La Guaira, 08 de julio de 2026.- El doble terremoto ocurrido el 24 de junio convirtió a esta localidad en la zona cero de la peor catástrofe reciente de Venezuela, dejando un saldo de más de 3,600 muertos. Al menos una veintena de personas hurga cada día en los escombros en busca de metales reciclables y objetos de valor, en un escenario donde el reporte oficial más reciente contabiliza 17,345 damnificados, 856 edificios dañados y 190 colapsados.

Casi dos semanas después del siniestro, los equipos internacionales se retiran y la maquinaria pesada abre paso, mientras la Oficina de Naciones Unidas para la Reducción del Riesgo de Desastres estima los daños en 37 mil millones de dólares. Entre los restos, los chatarreros venden cobre y aluminio hasta en cinco dólares el kilo, con ganancias que pueden llegar a 30 dólares por jornada. Algunos han hallado botines de cientos de dólares en efectivo, correspondientes a ahorros de familias sepultadas.
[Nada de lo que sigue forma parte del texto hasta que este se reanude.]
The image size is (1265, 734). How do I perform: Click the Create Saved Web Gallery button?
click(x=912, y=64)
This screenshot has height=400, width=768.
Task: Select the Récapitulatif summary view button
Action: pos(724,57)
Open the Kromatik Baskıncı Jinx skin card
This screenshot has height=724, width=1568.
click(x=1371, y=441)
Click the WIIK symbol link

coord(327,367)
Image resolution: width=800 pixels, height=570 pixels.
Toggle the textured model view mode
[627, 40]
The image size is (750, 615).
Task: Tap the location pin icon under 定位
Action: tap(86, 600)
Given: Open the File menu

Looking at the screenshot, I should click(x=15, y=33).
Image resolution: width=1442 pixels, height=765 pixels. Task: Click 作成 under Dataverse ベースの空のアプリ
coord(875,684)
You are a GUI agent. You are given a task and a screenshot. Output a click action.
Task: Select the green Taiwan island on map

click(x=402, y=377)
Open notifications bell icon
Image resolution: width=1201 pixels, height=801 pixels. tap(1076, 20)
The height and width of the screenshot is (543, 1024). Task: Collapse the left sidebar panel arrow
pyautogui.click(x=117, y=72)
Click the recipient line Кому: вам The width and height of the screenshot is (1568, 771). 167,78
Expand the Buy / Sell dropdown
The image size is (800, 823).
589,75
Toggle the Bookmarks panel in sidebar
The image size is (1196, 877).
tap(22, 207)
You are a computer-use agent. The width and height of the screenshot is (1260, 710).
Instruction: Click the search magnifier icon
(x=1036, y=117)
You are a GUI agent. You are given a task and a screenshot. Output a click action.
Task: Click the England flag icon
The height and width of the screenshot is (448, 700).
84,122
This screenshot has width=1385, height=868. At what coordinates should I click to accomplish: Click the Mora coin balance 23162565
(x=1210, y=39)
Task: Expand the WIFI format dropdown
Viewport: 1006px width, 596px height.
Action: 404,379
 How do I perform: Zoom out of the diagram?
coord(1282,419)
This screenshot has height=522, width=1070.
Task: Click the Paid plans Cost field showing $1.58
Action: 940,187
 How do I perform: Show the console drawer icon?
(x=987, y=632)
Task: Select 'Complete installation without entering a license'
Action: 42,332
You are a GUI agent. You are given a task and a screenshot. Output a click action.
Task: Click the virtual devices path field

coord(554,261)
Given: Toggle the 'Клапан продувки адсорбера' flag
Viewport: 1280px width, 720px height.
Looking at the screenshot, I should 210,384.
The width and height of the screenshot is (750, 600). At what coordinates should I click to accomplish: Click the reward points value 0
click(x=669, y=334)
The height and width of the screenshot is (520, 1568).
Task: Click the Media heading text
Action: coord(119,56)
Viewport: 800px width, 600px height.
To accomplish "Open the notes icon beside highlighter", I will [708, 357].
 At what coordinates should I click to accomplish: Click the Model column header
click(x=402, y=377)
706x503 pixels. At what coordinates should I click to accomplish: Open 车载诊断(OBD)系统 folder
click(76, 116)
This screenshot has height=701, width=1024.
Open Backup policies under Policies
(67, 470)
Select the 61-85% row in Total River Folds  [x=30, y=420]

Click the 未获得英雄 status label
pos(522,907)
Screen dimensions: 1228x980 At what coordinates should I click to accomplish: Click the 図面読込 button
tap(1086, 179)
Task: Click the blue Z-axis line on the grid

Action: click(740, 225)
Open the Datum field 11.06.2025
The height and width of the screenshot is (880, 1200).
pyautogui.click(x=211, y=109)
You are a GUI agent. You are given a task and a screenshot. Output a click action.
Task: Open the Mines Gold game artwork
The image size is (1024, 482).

Muchos de quienes hoy escarban por mercancía antes lo hacían por personas como rescatistas voluntarios. Un joven rescatista describió su labor previa: “Bajaba hasta tres pisos de escombros, como si fuera un topo”. Sin embargo, la transición ha dejado secuelas psicológicas: “Un día tuve pesadillas en las que buscaba entre los restos y de repente alguien salía. Es una vaina terrorífica”, añadió.

La actividad genera debates morales y desesperación entre los participantes. Un pepenador anónimo cuestionó: “¿Cuál es la necesidad de estar comiendo de los muertos? ¡¿Dónde está el Gobierno?!”. Por otro lado, un mecánico defendió la práctica asegurando: “Aquí no le robamos nada a nadie. Esto es basura, esto lo están botando”.

A pesar de la justificación económica, el impacto emocional persiste. “Me pega emocionalmente, porque lo que uno ve aquí son casas de familias demolidas”, expresó un chatarrero, quien concluyó: “Todo tiene un dolor, todo”.